[The data]:
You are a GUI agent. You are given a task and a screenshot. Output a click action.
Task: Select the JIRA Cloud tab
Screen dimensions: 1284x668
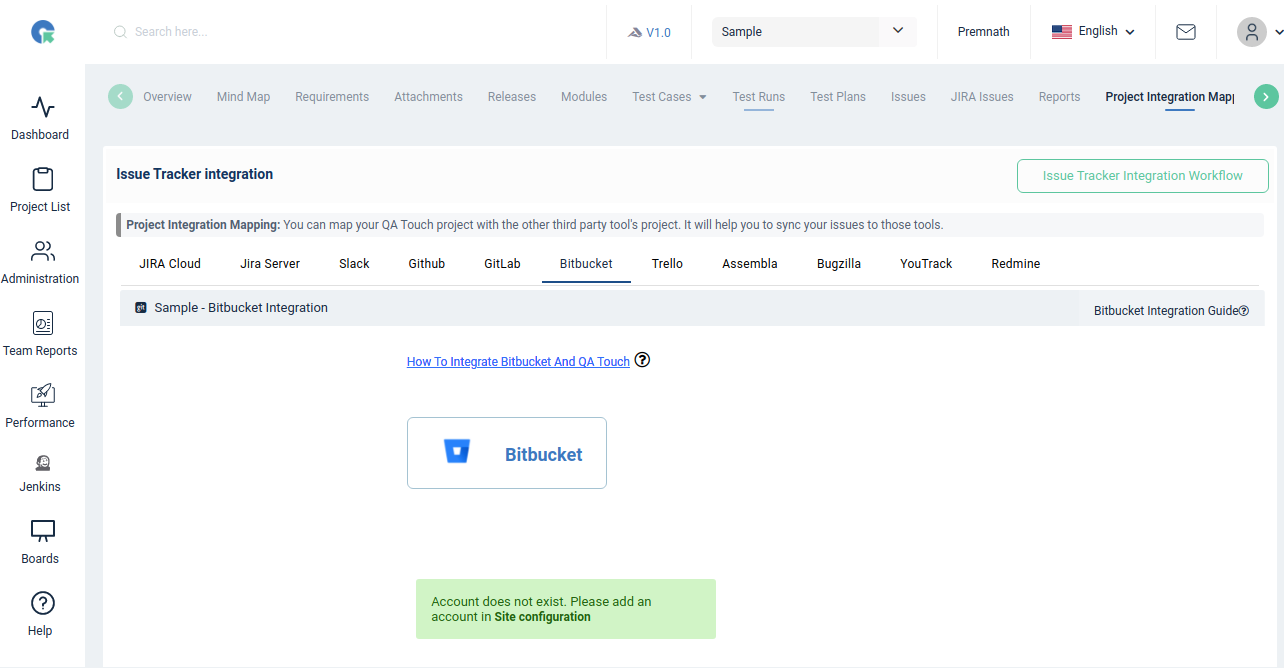(170, 263)

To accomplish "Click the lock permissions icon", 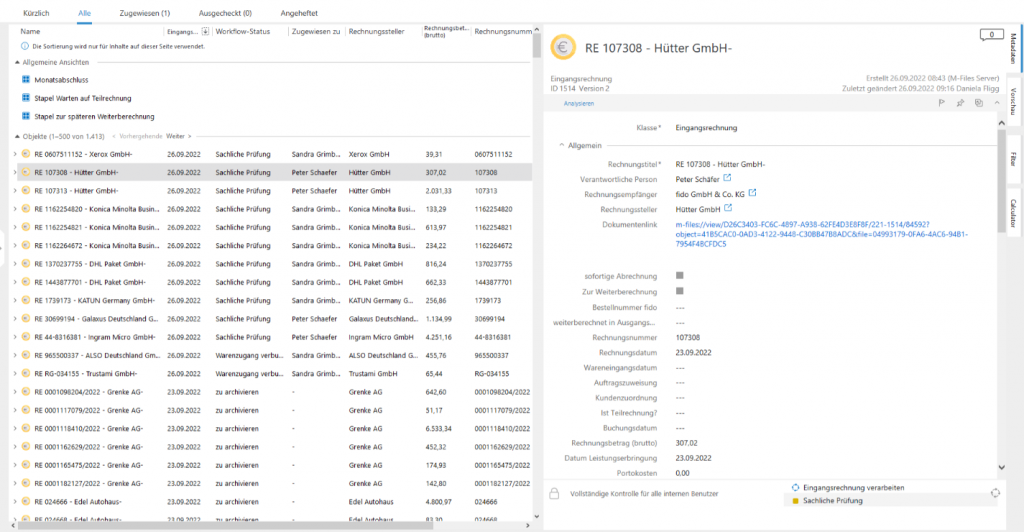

[What is being asked]:
Start at the line holding "Task: Select the JIRA Cloud tab" and stop at the last line of the entries above. Repeat those lines exactly, pictures excluded.

[Solution for this exercise]:
Task: Select the JIRA Cloud tab
Screen dimensions: 1284x668
(170, 263)

To accomplish "Click the lock permissions icon", 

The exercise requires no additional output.